:: Passage provided ::
December 4, 2000
Manganese exposure may speed the emergence of Parkinson's disease symptoms
By Tim Stephens
A new study suggests that too much manganese, an essential element required by the
body in tiny amounts but toxic at elevated levels, may contribute to the early development
of Parkinson's disease symptoms in susceptible people. Recent epidemiological studies
have suggested an association between Parkinson's disease and elevated exposure to
manganese. The new study in animals shows that exposure to low levels of manganese
does not directly contribute to the disease, but affects a different part of the
brain in a way that exacerbates the effects of Parkinson's.
UCSC researchers evaluated the effects of low-level exposure to manganese using rats
with a condition that mimics pre-Parkinsonism, an early stage of the disease in which
no symptoms are apparent. Their findings were published in the current issue of the
scientific journal Neurotoxicology and Teratology.
The study highlights the importance of looking at the effects of toxic substances
on sensitive subsets of the population who may be most vulnerable, said Donald Smith,
an associate professor of environmental toxicology and a coauthor of the paper.
"We are concerned about how chronic low-level exposures to toxic substances
may accelerate the emergence of neurodegenerative diseases like Parkinson's,"
:::
:: Source data ::
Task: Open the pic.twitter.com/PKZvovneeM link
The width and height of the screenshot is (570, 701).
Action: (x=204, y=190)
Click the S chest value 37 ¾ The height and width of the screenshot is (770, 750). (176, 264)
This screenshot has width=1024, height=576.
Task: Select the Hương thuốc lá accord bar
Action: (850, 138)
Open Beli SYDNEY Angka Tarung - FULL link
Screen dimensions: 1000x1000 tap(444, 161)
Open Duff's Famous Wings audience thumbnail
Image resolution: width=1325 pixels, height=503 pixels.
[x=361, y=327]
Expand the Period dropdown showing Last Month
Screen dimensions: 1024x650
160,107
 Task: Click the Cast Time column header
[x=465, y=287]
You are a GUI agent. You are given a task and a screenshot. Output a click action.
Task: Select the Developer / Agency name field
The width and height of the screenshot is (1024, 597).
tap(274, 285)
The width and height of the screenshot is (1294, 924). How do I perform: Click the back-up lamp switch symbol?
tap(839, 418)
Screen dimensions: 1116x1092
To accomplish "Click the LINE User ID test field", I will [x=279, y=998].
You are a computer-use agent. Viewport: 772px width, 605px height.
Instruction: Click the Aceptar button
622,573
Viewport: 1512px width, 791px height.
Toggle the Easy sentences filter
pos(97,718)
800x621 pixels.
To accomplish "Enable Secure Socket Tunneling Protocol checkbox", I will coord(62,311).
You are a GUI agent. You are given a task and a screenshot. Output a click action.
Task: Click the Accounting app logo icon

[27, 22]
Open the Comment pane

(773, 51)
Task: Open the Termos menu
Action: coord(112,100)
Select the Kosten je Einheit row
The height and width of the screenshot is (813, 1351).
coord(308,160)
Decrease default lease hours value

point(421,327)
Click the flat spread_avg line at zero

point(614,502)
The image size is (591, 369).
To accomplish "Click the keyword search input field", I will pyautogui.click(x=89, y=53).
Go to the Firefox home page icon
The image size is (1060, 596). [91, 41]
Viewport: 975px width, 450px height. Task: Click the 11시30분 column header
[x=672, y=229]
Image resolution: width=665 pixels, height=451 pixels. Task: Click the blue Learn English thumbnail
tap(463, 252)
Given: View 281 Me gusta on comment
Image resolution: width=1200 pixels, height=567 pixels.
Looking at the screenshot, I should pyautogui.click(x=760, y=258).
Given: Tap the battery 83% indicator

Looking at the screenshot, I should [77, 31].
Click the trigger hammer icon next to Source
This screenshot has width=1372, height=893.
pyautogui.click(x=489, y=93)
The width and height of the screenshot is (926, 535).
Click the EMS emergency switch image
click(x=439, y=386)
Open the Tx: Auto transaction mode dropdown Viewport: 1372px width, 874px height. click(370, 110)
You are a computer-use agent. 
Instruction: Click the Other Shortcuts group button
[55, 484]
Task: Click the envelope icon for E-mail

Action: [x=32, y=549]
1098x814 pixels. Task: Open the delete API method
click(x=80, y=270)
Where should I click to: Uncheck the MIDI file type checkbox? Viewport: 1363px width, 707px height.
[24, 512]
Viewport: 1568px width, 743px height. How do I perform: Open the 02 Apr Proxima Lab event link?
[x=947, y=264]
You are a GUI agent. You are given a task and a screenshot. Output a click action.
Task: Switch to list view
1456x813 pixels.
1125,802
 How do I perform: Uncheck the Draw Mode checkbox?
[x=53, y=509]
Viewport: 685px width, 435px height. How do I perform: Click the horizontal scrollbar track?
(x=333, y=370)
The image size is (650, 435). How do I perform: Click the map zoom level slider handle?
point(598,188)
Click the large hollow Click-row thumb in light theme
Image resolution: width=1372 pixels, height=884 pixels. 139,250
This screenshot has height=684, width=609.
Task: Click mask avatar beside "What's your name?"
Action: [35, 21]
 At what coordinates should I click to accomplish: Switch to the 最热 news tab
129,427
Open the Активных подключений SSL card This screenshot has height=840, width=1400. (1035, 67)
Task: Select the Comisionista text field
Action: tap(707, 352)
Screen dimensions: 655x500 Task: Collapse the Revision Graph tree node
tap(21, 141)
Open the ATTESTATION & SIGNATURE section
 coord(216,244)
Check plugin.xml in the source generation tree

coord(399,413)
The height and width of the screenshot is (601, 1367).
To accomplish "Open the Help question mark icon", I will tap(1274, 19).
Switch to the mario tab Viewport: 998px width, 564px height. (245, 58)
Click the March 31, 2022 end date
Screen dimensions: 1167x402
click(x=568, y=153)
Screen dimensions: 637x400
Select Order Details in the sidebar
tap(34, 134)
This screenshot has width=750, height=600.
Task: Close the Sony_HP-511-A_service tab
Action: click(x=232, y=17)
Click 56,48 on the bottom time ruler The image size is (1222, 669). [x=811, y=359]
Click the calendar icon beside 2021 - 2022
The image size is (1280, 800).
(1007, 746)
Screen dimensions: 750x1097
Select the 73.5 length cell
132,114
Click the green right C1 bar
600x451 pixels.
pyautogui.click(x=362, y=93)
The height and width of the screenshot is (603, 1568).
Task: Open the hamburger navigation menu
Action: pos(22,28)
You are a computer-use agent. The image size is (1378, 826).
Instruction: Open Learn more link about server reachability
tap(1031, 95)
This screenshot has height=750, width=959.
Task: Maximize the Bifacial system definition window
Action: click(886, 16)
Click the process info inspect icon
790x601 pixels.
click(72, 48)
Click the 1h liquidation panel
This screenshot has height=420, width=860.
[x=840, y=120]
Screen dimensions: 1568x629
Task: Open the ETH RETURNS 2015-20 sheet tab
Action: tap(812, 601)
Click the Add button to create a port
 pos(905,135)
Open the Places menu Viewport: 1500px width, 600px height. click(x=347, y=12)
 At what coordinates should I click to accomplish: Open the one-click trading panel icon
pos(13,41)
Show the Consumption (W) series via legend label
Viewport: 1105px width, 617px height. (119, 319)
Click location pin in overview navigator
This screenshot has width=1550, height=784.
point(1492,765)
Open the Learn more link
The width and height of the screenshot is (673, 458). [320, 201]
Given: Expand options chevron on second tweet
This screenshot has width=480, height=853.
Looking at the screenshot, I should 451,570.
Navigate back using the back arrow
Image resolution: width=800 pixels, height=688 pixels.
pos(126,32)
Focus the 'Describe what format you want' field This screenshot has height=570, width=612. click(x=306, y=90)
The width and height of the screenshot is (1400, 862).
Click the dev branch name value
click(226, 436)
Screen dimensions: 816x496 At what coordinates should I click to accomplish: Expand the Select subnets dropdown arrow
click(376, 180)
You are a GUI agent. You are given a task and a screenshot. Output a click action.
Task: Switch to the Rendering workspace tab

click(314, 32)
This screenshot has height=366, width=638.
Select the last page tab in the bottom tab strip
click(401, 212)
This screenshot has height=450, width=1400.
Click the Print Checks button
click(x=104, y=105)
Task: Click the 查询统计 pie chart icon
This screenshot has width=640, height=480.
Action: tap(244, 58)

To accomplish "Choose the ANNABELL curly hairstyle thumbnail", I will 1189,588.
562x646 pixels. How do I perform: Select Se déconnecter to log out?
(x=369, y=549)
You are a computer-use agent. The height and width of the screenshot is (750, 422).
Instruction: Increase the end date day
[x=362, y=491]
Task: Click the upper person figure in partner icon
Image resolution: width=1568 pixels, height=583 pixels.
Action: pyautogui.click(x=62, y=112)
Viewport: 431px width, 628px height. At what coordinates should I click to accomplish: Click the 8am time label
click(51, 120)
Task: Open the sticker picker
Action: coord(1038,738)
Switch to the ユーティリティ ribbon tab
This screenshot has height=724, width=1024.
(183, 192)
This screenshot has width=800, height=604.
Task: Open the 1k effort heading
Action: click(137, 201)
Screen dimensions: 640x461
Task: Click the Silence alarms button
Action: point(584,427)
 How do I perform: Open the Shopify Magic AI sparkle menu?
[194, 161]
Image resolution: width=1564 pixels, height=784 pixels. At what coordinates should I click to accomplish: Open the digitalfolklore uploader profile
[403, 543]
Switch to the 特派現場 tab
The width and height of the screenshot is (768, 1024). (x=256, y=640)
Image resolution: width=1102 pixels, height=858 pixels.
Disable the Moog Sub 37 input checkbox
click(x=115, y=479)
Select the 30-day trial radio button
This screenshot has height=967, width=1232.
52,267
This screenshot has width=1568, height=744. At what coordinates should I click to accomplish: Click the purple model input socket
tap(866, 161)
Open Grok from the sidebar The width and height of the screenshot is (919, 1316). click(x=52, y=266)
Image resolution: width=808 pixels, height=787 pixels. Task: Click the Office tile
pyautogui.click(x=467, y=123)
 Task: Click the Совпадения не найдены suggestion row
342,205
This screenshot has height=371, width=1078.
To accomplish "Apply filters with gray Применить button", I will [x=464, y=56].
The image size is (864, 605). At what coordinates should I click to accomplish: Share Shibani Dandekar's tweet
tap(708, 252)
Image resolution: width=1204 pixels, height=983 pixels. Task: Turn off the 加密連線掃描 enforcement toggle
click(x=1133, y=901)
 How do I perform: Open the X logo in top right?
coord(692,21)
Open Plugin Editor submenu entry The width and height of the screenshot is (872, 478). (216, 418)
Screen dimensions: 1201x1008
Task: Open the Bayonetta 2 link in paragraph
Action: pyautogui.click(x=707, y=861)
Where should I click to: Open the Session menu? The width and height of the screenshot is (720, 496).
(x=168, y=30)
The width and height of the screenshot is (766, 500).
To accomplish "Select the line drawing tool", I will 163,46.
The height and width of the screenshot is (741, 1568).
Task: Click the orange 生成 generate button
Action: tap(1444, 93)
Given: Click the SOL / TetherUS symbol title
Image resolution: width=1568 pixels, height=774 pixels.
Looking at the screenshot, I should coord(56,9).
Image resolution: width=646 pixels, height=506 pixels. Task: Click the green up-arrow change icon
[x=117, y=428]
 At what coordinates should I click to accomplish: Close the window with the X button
:::
§ **Work instructions**:
1. In the article on manganese and Parkinson's disease, which journal published the UCSC findings?
2. Write the next part of the article on manganese and Parkinson's disease, picking up from its last line.
The entries are separate material and have nothing to do with the article on manganese and Parkinson's disease.

§ **Answers to the problems**:
1. Neurotoxicology and Teratology.

2.
Smith said.
The possibility that people in the early stages of Parkinsonism could be especially
sensitive to moderately increased levels of manganese is disturbing for several reasons,
he said. Manganese is ubiquitous in the environment, and its increasing use in industrial
processes may cause some people to take in greater amounts from water, food, and
airborne sources. In addition, increased exposure to airborne manganese could result
from the use of the manganese compound MMT as a gasoline additive. MMT gained approval
for use in the U.S. after its manufacturer, Ethyl Corporation, sued the Environmental
Protection Agency and won. Currently, none of the major oil refineries are using
MMT, but that could change, Smith noted.
"We need better information about the potential risk to sensitive populations
when we make decisions about things like MMT," Smith said.
Parkinson's disease and manganese toxicity seem to affect different parts of the
neurological pathway involved in muscle control, he said. In Parkinson's disease,
loss of brain cells in a region called the substantia nigra results in reduced
production of dopamine, a chemical involved in communication between nerve cells.
The substantia nigra is part of the basal ganglia, the brain region responsible
for fine-muscle control. Other parts of the basal ganglia, including the striatum
and globus plallidus, are the targets of manganese toxicity.
"If two areas in the same pathway are weakened, you get an additive impact,
and that's what we believe occurred in this experiment," Smith said.
In the experiment, rats were treated with a substance toxic to dopamine-producing
nerve cells to induce a pre-Parkinson's condition. The treatment moderately reduced
dopamine levels in the substantia nigra region of the rats' brains, but did not
cause symptoms detectable in a battery of tests. This created a condition of pre-Parkinsonism
mimicking the early neurodegenerative state in the progression of Parkinson's disease.
Treated and untreated rats were then given low doses of manganese.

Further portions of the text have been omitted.